■ Exercises:
1: Answer these from the dermatology text:
(a) In what share of exposed fetuses does isotretinoin cause major malformations?
(b) How long must contraception continue after the last isotretinoin dose?
(c) For moderate acne, for how long may oral doxycycline be added?
2: Reproduce the dermatology text word for word between "Acne — step-up" and "with anti-androgenic progestin.", inclusive.
### Page text
C. Pregnancy test before starting is sufficient; contraception can be determined by patient preference

D. Weekly FBC monitoring to detect aplastic anaemia — the most dangerous adverse effect of isotretinoin

Reveal Answer

Answer: B. Negative pregnancy test before starting; two reliable forms of contraception throughout treatment; monthly pregnancy tests during therapy; continue contraception for 1 month after the last dose

Isotretinoin is Pregnancy Category X — it is teratogenic at therapeutic doses, causing major malformations (cranial, cardiac, CNS) in >25% of exposed foetuses. For every female patient of childbearing potential, the mandatory safety programme requires: (1) a documented negative pregnancy test BEFORE starting treatment; (2) TWO reliable forms of contraception throughout treatment; (3) monthly pregnancy tests during the course; (4) continuing contraception for at least 1 month after the last dose (isotretinoin has a short half-life but metabolites persist). In India, the Ministry of Health recommends a pregnancy prevention programme analogous to the US iPLEDGE system. This is a non-negotiable safety step, not optional monitoring.

Clinical Decision-Making in Dermatological Prescribing

Rational dermatological prescribing requires matching the drug, route, vehicle, and monitoring to the condition severity and patient profile.

Acne — step-up approach:
Mild (comedonal and mild inflammatory): topical retinoid ± benzoyl peroxide. Moderate (papulopustular, significant inflammatory): topical retinoid + benzoyl peroxide + topical clindamycin, or add oral doxycycline for 3–6 months. Severe (nodular/cystic, scarring potential): oral isotretinoin — refer to dermatologist. Females with hormonal acne: combined OCP with anti-androgenic progestin.
######
### Information provided
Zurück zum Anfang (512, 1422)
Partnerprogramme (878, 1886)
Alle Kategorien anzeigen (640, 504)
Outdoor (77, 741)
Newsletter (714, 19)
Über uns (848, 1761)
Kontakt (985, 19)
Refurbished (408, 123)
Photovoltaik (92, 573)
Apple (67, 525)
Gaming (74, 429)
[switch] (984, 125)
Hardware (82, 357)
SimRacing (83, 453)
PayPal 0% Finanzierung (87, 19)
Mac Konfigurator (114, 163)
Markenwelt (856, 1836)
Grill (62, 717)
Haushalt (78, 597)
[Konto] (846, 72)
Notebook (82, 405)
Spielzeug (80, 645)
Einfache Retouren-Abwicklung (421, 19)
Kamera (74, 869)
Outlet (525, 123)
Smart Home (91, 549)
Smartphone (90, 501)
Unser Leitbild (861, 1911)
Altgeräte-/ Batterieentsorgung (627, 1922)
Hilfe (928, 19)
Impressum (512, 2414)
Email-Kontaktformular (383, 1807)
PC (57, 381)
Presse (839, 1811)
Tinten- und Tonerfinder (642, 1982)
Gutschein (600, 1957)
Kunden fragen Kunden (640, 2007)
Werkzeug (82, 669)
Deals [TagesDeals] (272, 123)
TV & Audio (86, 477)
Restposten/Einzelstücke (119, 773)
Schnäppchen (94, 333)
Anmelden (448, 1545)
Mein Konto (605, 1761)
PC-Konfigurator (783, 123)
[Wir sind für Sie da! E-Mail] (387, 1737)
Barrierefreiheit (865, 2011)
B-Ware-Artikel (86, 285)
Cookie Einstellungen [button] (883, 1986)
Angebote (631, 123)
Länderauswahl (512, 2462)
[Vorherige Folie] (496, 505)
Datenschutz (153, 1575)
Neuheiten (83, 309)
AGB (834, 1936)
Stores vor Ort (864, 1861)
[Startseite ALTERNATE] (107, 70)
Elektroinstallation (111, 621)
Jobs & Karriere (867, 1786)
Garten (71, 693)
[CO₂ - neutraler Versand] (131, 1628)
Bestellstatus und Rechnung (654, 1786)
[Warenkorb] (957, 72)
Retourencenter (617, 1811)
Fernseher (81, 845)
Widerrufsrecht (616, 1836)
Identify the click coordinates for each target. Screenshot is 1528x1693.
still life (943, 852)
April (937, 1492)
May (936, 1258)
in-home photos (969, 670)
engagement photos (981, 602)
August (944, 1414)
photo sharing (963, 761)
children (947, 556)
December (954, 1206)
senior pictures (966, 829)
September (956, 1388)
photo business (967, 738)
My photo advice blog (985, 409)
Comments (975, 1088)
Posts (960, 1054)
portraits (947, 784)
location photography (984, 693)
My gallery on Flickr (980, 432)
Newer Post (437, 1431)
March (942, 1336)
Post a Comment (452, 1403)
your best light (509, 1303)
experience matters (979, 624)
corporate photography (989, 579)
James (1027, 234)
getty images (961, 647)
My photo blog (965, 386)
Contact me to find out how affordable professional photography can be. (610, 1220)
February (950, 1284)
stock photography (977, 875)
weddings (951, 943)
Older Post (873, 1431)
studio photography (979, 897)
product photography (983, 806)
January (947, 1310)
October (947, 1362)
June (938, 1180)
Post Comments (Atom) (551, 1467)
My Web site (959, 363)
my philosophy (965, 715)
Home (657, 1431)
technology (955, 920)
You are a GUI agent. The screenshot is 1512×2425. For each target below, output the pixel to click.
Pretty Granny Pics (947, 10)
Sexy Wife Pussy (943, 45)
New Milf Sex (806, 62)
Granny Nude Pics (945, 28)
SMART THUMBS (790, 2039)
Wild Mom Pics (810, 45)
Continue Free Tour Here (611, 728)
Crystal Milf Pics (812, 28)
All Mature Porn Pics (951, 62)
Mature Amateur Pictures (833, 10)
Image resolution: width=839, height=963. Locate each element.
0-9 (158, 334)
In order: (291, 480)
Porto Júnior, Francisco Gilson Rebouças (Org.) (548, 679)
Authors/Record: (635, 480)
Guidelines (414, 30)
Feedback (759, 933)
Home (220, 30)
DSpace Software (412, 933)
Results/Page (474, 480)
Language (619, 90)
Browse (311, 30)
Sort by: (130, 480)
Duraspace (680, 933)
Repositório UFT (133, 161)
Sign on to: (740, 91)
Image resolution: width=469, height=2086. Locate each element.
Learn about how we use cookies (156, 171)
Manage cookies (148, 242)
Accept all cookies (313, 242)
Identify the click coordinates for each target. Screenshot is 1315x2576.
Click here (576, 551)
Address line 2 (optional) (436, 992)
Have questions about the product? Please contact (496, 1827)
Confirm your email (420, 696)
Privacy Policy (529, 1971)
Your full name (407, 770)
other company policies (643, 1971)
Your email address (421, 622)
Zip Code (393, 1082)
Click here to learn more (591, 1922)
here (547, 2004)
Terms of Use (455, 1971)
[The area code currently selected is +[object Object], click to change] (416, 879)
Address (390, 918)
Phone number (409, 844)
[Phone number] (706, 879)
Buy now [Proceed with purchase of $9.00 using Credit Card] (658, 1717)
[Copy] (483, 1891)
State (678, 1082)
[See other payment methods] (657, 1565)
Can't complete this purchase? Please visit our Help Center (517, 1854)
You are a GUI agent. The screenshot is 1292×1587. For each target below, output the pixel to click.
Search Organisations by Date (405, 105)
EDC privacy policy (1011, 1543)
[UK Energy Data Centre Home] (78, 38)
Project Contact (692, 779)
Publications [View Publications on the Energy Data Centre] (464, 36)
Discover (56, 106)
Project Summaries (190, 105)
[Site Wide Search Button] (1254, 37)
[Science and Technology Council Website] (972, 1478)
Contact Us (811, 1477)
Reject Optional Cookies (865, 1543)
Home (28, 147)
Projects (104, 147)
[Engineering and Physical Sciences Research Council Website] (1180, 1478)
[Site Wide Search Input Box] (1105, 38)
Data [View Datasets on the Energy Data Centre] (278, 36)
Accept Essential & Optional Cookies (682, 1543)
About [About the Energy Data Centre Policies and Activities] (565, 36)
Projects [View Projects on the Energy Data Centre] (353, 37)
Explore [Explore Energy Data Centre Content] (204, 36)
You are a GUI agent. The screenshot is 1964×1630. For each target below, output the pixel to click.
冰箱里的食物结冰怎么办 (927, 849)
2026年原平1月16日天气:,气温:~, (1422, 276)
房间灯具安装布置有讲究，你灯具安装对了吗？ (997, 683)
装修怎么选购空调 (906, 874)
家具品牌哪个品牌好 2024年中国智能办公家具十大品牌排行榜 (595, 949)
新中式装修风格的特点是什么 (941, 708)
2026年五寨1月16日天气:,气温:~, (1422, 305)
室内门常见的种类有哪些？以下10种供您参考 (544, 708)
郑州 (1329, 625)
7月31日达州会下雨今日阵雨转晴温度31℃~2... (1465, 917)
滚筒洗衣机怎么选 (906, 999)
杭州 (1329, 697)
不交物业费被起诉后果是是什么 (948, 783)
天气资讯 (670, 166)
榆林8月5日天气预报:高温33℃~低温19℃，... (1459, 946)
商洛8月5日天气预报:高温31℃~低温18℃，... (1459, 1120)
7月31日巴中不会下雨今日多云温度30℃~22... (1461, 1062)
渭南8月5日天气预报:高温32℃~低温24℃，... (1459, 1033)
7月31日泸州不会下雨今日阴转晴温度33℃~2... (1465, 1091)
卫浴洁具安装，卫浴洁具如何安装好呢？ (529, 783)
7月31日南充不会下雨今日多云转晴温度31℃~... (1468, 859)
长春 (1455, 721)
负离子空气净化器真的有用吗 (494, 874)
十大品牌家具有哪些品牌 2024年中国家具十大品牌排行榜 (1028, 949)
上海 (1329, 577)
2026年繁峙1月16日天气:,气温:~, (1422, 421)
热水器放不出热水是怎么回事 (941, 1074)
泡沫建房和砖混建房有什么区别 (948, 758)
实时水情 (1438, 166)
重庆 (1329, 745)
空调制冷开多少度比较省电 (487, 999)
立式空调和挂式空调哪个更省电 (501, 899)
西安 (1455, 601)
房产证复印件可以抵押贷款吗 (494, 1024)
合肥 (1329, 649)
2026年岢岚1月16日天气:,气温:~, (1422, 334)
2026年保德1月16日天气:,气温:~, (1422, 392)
######
■ Results of the exercise:
1:
(a) More than 25% (>25%)
(b) At least 1 month
(c) 3–6 months

2:
Acne — step-up approach:
Mild (comedonal and mild inflammatory): topical retinoid ± benzoyl peroxide. Moderate (papulopustular, significant inflammatory): topical retinoid + benzoyl peroxide + topical clindamycin, or add oral doxycycline for 3–6 months. Severe (nodular/cystic, scarring potential): oral isotretinoin — refer to dermatologist. Females with hormonal acne: combined OCP with anti-androgenic progestin.